Problem description → Pull out every line of the material below that contains the word "resolution".

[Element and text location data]
---*---

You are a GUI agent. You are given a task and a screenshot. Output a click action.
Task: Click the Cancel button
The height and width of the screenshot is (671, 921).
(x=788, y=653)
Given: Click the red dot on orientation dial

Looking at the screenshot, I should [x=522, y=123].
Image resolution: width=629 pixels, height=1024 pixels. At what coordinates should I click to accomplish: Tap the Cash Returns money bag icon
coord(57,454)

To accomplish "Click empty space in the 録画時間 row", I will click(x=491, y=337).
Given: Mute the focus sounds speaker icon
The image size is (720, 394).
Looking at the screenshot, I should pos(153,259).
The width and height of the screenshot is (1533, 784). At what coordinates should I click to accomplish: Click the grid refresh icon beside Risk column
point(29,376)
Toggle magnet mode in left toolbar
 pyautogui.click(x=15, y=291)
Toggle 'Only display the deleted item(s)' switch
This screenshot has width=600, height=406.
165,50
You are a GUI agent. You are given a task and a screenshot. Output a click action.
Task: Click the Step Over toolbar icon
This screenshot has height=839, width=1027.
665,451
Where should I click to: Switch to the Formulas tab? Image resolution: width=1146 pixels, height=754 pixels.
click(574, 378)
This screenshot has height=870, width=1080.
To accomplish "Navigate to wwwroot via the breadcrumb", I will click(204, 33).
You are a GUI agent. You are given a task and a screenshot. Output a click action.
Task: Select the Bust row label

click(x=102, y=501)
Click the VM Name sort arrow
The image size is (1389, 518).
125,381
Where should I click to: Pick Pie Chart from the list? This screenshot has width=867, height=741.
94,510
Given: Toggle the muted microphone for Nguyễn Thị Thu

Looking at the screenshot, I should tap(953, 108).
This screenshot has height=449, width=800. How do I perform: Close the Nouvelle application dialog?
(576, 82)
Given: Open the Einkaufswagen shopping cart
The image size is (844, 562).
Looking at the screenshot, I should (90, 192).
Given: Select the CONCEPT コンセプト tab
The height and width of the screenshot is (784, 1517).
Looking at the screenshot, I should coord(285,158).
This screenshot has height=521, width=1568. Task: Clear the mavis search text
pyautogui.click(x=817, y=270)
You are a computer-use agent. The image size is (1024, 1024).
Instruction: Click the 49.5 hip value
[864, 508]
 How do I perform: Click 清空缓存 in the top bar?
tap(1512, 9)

---*---

Answer to the task →
Image resolution: width=629 pixels, height=1024 pixels. At what coordinates should I click to accomplish: Tap the Cash Returns money bag icon
Where should I click to: Switch to the Formulas tab? Image resolution: width=1146 pixels, height=754 pixels.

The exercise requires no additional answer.